■ TEXTO:
# # # #
O que o Spaceguard da NASA pode nos ensinar sobre nosso futuro incerto
Spaceguard mostra que podemos gerenciar riscos para a extinção da humanidade – se apenas nos dedicarmos a isso.
- Mesmo depois que os cientistas propuseram pela primeira vez em 1980 que os dinossauros foram mortos por um enorme asteroide, a maioria não levou a sério os riscos que os asteroides representam para a humanidade.
- Isso mudou em 1994, quando o cometa Shoemaker-Levy 9 atingiu o lado de Júpiter com a força de trezentos bilhões de toneladas de TNT.
- Em 1998, o Congresso encarregou a NASA de encontrar 90% de todos os asteroides próximos da Terra – um esforço apelidado de Spaceguard.
William MacAskill é Professor Associado de Filosofia na Universidade de Oxford e Pesquisador Sênior no Global Priorities Institute. Ele é o autor do livro O que devemos ao futuro , do qual este trecho foi adaptado.
“Às 09h46 GMT da manhã de 11 de setembro, no verão excepcionalmente bonito do ano de 2077, a maioria dos habitantes da Europa viu uma bola de fogo deslumbrante aparecer no céu oriental. Em questão de segundos estava mais brilhante do que o sol, e enquanto se movia pelos céus – a princípio em completo silêncio – deixou para trás uma coluna agitada de poeira e fumaça.
Em algum lugar acima da Áustria começou a se desintegrar, produzindo uma série de concussões tão violentas que mais de um milhão de pessoas tiveram sua audição permanentemente danificada. Eles foram os sortudos.
Movendo-se a cinquenta quilômetros por segundo, mil toneladas de rocha e metal colidiram com as planícies do norte da Itália, destruindo em alguns momentos de fogo o trabalho de séculos. As cidades de Pádua e Verona foram varridas da face da terra; e as últimas glórias de Veneza afundaram para sempre sob o mar quando as águas do Adriático chegaram - trovejando em direção à terra após o golpe do espaço.
# # # #
Registros de localização de palavras e elementos:
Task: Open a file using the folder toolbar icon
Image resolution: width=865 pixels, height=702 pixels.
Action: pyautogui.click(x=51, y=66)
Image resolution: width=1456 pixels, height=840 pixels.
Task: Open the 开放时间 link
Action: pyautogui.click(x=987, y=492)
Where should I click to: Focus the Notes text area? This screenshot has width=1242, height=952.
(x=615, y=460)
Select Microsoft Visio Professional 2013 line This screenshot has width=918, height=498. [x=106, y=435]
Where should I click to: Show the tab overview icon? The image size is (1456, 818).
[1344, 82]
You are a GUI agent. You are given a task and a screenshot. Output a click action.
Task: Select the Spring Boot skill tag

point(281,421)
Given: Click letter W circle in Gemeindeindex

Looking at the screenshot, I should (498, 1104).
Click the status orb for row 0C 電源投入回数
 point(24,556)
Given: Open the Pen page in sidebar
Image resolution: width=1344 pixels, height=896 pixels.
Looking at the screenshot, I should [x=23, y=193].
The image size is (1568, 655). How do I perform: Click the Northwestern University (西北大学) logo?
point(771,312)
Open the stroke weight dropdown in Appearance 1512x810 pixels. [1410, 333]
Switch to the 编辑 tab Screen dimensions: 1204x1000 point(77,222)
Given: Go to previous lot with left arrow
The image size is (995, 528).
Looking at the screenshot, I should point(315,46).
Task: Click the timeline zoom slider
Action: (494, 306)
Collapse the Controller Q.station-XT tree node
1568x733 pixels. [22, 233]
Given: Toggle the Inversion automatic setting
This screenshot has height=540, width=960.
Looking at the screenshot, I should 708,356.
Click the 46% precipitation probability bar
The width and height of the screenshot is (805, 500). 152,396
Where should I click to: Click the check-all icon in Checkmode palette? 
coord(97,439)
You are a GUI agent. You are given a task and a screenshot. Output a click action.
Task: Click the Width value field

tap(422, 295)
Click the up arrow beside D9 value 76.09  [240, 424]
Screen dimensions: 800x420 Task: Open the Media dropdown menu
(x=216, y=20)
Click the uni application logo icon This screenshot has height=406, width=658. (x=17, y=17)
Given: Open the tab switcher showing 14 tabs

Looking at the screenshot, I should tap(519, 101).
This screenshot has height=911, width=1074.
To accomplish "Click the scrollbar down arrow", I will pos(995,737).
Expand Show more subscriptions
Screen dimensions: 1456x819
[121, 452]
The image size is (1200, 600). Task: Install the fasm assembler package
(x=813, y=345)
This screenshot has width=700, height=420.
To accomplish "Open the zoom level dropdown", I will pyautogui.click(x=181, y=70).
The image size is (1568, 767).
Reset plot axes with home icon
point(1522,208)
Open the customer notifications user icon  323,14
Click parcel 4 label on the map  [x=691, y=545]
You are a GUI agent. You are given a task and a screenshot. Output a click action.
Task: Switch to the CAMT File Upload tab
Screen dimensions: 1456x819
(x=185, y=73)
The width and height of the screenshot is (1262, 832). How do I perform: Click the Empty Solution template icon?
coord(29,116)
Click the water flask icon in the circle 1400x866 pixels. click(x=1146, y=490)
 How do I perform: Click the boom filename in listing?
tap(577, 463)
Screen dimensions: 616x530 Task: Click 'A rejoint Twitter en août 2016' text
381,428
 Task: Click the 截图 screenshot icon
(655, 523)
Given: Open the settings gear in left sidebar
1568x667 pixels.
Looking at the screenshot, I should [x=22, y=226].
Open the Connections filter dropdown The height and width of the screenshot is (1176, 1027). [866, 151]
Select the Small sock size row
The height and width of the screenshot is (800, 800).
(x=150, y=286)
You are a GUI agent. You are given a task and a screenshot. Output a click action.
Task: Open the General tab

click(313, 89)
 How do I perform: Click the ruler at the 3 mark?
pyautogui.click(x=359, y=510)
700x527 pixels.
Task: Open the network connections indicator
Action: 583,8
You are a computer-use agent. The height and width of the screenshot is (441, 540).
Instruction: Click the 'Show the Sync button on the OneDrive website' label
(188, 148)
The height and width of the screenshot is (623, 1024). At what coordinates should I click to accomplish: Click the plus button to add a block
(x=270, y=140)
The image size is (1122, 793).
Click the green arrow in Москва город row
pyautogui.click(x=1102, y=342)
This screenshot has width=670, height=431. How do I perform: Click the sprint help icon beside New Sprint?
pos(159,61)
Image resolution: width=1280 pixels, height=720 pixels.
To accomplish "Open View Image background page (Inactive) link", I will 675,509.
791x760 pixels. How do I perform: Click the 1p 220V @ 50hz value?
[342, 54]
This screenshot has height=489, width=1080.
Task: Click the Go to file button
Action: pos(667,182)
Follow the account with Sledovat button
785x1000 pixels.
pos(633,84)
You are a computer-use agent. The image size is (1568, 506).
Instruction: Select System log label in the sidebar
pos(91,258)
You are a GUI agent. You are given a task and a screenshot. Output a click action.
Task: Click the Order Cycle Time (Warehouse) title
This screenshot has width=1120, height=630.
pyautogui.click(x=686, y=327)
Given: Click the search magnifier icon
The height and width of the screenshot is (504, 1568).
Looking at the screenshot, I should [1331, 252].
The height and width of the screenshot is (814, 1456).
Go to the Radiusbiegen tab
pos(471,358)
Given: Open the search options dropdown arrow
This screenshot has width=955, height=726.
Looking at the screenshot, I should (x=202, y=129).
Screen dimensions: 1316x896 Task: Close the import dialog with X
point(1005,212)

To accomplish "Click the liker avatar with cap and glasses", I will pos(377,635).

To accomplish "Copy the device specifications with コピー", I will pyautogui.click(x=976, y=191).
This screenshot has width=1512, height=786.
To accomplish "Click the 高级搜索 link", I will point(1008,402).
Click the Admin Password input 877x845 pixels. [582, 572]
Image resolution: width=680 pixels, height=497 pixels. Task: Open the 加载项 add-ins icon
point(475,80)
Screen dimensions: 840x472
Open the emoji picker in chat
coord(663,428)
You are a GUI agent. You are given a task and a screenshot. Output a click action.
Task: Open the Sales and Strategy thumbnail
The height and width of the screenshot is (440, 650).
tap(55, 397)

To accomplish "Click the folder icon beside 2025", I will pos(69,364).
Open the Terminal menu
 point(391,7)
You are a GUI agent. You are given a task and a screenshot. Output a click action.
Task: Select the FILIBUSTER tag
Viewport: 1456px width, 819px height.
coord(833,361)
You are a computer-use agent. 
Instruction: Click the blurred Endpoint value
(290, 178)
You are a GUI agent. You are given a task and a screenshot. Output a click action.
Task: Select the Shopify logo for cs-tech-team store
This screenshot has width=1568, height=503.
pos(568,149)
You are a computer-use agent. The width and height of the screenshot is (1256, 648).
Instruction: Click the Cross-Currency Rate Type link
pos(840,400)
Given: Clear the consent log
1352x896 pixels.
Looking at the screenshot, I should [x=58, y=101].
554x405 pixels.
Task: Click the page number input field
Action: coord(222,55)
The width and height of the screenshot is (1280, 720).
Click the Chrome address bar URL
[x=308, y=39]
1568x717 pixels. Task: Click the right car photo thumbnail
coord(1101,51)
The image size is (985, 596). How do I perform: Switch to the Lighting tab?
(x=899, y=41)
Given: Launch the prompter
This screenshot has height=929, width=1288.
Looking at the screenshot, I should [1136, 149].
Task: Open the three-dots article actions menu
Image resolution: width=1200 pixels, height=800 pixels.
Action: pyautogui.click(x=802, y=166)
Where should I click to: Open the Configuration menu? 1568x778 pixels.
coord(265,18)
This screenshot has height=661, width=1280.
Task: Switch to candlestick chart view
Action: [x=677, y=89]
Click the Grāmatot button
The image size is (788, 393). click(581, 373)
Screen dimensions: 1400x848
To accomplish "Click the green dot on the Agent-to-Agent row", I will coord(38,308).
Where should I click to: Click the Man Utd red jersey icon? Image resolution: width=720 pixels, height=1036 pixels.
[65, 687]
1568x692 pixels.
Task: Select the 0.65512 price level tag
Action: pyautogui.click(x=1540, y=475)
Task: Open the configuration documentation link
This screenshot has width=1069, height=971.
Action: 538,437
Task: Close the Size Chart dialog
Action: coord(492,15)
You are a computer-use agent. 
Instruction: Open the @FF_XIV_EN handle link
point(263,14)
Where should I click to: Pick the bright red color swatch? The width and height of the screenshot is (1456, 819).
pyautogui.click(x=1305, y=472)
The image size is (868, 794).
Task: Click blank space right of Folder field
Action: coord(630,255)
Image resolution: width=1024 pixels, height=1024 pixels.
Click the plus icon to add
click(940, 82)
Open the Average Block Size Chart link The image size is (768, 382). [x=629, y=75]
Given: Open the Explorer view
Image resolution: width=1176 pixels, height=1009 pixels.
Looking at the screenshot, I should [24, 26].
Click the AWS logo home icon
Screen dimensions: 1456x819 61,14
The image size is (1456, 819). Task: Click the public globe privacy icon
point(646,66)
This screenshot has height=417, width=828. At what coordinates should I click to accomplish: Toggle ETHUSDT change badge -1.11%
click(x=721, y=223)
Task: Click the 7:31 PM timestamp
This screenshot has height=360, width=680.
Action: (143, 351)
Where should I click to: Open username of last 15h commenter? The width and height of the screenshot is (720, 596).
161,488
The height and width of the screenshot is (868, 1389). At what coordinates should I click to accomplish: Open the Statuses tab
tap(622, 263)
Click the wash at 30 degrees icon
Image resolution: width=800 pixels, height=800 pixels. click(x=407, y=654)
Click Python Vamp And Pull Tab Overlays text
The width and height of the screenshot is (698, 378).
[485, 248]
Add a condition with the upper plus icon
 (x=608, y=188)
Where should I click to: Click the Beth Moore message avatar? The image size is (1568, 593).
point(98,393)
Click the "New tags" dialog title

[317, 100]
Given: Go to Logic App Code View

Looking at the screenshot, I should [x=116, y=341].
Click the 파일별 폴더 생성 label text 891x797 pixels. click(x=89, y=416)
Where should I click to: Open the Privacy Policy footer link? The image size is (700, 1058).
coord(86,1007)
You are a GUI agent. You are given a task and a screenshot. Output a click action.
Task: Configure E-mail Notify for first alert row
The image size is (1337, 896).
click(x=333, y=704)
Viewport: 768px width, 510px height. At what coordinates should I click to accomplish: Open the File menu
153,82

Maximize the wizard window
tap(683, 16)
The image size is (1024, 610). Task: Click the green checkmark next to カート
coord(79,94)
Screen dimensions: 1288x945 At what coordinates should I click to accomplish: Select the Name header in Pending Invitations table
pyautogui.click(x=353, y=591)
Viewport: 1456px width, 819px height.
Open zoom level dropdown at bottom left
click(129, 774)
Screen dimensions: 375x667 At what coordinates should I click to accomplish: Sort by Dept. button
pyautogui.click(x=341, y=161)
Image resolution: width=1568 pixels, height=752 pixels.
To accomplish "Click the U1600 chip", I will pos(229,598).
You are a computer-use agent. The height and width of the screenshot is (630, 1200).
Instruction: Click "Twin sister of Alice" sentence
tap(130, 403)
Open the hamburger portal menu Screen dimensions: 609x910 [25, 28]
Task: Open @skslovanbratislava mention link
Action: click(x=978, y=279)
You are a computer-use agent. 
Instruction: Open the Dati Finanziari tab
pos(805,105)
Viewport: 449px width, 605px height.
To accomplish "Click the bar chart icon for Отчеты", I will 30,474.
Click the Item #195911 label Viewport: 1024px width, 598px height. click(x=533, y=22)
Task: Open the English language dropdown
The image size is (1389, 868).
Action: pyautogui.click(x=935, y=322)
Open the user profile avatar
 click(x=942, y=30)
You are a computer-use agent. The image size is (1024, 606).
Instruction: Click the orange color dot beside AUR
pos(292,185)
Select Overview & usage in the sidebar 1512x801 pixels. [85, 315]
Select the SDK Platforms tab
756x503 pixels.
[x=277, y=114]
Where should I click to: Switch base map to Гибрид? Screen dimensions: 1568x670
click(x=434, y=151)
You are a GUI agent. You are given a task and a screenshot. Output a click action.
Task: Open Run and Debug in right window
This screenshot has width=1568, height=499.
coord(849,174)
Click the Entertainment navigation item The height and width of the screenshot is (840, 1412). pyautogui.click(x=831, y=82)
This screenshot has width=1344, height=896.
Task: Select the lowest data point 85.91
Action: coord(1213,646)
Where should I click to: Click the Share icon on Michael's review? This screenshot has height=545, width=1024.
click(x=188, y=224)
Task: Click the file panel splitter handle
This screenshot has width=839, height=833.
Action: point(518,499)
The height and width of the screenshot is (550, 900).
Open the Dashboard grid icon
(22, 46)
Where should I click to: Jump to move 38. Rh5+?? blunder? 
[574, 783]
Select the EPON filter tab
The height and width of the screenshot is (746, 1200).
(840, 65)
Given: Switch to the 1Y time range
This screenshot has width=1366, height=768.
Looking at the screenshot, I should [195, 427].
# # # #
■ REQUISITOS DAS TAREFAS:
1. Responda com base no texto sobre o Spaceguard:
(a) Em que ano o cometa Shoemaker-Levy 9 atingiu Júpiter?
(b) Que porcentagem dos asteroides próximos da Terra o Congresso encarregou a NASA de encontrar?
(c) Quais duas cidades foram varridas da face da terra?
2. Traduza para o inglês esta frase do texto sobre o Spaceguard: "Isso mudou em 1994, quando o cometa Shoemaker-Levy 9 atingiu o lado de Júpiter com a força de trezentos bilhões de toneladas de TNT."
3. Dê sequência ao texto sobre o Spaceguard, começando logo após a última frase apresentada.

■ RESULTADOS POR TAREFA:
1.
(a) Em 1994.
(b) 90%.
(c) Pádua e Verona.

2. That changed in 1994, when comet Shoemaker-Levy 9 struck the side of Jupiter with the force of three hundred billion tons of TNT.

3.
Seiscentas mil pessoas morreram e o dano total foi de mais de um trilhão de dólares. Mas a perda para a arte, para a história, para a ciência — para toda a raça humana, pelo resto dos tempos — estava além de qualquer cálculo. Era como se uma grande guerra tivesse sido travada e perdida em uma única manhã; e poucos podiam ter muito prazer com o fato de que, enquanto a poeira da destruição baixava lentamente, durante meses o mundo inteiro testemunhou os mais esplêndidos amanheceres e entardeceres desde Krakatoa.
Após o choque inicial, a humanidade reagiu com uma determinação e uma unidade que nenhuma época anterior poderia ter mostrado. Tal desastre, percebeu-se, pode não ocorrer novamente por mil anos, mas pode ocorrer amanhã. E da próxima vez, as consequências podem ser ainda piores. Muito bem; não haveria próxima vez.”
Assim começa a obra de Arthur C. Clarke Encontro com Rama , um romance de ficção científica publicado em 1973. Nesta história, o governo da Terra, abalado pelo ataque de um asteroide na Itália, monta o Spaceguard, um sistema de alerta antecipado para ameaças vindas do espaço.
Durante anos, muitos cientistas alertaram sobre os perigos que os asteroides representam para a vida na Terra, mas por muitos anos eles não foram ouvidos. Mesmo depois de ter sido proposto pela primeira vez, em 1980, que os dinossauros foram mortos por um enorme asteroide que atingiu a Península de Yucatán, no México, havia, nas palavras do astrônomo Clark R. Chapman, um “fator de riso” associado ao risco de asteróides.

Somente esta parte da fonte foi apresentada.